We all share the experience of having a body, and many of the events transpiring in the world are caused by our bodies. Therefore, it seems only logical that our journey to effective self-care begins with unconditional love of our bodies. Grounding my self-care in gratitude for my body and making that practice of gratitude a consistent ritual in my life has dramatically altered the way I move within my life. 

Prioritizing our holistic health

A common anecdote reminds us that you cannot pour from an empty cup, but this is easier said than done. I often find myself pushing beyond my limits to see how productive I can be in the workplace, in my relationships, and in my personal projects. Even when my body is showing signs of fatigue or dehydration, the inner critic in my mind is never satisfied and non-consensually propels me to take on more.

On a particularly draining day, as I pushed for a place to plant my feet on the crowded New York subway, it dawned on me: If I don’t put myself first, who will? This question, simple yet revolutionary, grounds me whenever I feel guilty for taking a sick day or shame myself for not completing that project yet. Prioritizing my emotional, mental, and spiritual health is neither selfish nor indulgent but ultimately necessary for me to show up as my best self. 

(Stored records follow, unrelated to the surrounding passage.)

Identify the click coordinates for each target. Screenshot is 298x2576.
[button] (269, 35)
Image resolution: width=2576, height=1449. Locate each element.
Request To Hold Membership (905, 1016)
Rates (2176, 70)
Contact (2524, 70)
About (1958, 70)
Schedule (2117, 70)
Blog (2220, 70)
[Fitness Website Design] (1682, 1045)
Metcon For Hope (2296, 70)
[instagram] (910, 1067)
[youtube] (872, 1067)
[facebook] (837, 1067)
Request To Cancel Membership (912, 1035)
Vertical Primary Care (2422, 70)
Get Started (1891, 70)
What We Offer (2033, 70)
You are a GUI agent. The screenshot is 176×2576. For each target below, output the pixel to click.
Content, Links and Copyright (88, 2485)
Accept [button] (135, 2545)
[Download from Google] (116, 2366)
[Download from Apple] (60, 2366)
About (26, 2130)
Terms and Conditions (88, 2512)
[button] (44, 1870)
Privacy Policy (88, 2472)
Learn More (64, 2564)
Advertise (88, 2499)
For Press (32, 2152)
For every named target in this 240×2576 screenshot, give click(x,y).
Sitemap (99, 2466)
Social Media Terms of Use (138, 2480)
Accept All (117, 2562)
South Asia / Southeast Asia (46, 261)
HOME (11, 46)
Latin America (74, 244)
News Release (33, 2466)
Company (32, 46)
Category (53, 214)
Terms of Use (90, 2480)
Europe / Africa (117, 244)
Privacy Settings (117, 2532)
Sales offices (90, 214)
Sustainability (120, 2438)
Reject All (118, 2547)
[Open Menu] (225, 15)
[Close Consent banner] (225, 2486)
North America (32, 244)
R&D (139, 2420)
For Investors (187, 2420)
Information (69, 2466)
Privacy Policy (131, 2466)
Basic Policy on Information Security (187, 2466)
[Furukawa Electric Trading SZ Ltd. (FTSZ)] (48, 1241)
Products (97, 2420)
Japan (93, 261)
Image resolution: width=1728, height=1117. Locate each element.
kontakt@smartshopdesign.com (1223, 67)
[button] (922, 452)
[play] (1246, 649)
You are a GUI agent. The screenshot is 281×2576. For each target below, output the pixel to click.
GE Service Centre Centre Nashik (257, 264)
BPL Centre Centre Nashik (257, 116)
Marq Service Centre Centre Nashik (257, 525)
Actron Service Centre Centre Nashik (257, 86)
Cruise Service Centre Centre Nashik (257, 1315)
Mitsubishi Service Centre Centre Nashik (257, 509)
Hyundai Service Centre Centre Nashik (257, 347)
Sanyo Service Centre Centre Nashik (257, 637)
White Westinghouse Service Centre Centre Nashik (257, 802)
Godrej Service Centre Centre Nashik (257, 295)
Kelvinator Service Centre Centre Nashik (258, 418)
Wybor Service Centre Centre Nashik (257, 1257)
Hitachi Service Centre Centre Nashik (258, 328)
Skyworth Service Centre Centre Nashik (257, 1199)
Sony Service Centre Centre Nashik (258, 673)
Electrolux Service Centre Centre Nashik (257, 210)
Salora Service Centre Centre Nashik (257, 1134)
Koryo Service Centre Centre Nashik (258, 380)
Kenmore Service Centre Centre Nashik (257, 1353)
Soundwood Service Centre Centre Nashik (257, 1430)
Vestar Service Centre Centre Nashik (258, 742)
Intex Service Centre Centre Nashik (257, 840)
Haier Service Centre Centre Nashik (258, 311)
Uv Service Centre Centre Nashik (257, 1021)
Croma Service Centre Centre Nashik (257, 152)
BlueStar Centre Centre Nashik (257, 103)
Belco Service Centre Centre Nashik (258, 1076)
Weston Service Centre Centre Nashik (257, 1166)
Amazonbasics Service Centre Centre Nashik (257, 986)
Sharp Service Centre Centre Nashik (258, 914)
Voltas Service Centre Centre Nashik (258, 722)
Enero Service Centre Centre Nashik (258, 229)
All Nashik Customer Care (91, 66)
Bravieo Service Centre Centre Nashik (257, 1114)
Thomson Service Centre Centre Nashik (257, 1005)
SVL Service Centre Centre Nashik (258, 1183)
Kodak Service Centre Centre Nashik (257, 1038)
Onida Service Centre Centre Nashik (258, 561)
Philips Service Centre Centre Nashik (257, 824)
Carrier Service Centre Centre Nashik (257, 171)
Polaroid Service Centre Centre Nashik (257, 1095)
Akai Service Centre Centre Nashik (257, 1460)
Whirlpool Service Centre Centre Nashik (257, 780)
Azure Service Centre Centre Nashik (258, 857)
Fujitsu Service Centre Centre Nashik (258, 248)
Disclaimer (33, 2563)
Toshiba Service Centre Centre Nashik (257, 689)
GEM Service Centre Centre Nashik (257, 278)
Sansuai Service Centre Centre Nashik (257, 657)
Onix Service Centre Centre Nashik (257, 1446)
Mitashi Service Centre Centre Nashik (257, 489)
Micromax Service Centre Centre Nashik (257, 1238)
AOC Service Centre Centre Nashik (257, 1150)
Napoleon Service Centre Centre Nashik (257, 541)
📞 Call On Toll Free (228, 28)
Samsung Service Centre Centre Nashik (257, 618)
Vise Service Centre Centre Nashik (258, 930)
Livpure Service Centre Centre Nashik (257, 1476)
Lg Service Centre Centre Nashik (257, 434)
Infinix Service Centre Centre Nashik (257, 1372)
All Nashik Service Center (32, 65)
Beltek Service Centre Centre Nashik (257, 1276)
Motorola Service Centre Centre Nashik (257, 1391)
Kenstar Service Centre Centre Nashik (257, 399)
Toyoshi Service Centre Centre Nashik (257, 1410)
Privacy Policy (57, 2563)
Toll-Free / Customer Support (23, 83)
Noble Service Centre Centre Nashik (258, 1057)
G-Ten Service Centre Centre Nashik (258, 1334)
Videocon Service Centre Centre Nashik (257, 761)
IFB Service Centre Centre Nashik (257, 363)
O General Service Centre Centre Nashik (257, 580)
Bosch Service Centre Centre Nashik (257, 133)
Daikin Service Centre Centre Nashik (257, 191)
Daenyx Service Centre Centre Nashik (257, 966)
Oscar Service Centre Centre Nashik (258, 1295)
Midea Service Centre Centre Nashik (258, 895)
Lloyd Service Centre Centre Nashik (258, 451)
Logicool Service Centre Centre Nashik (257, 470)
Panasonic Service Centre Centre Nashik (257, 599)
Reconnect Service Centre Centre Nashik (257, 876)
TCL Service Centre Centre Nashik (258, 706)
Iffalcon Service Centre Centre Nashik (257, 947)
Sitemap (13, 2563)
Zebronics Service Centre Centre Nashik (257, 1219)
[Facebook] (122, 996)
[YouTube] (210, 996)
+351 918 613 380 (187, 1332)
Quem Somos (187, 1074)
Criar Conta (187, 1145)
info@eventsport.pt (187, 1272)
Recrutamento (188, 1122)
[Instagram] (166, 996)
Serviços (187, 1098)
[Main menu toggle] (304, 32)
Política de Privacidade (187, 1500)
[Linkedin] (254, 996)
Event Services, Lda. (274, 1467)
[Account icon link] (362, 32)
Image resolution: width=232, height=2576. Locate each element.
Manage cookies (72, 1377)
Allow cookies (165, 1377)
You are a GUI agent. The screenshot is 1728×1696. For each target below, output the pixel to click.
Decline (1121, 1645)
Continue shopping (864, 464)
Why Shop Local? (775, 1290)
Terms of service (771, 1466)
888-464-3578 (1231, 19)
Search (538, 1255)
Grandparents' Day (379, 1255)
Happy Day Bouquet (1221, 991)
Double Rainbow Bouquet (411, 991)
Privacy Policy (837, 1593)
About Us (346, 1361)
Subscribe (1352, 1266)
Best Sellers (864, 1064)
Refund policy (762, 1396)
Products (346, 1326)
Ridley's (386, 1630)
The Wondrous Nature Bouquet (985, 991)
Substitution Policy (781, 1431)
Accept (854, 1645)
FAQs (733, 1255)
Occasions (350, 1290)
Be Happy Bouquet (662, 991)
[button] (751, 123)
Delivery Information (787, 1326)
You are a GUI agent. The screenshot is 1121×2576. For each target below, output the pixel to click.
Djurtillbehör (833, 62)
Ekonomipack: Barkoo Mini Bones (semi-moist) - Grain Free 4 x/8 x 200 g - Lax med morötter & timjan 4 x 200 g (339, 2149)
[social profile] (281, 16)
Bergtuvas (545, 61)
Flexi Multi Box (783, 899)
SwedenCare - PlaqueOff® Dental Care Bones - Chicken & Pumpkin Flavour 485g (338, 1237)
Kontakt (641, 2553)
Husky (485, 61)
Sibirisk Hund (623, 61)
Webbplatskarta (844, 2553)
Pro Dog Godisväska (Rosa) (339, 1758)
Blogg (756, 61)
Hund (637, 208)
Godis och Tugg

Investing in community support and accountability 

Growing up in a Sudanese household, my extended family and relatives played a large role in my upbringing and education. As they say, it takes a village. The Black mothers, aunts, and sisters in my community were my greatest mentors. As I grow older and create my own chosen families across the world, I replicate this model of mentorship and communal accountability. Even though it is up to us to prioritize our needs, it is our support networks that hold us accountable to the practices of self-care and self-love that may be challenging at times. 

It’s been a hectic start to 2020, and often when the world looms around me I tend to retreat, become smaller, and escape into the warm corners of my Brooklyn apartment. But today, as I reflect on the tremendous sacrifices that Black women—myself included—shoulder for the comfort of others, I am empowered to take up space in my life and find ways to ground my health, safety, and sanity.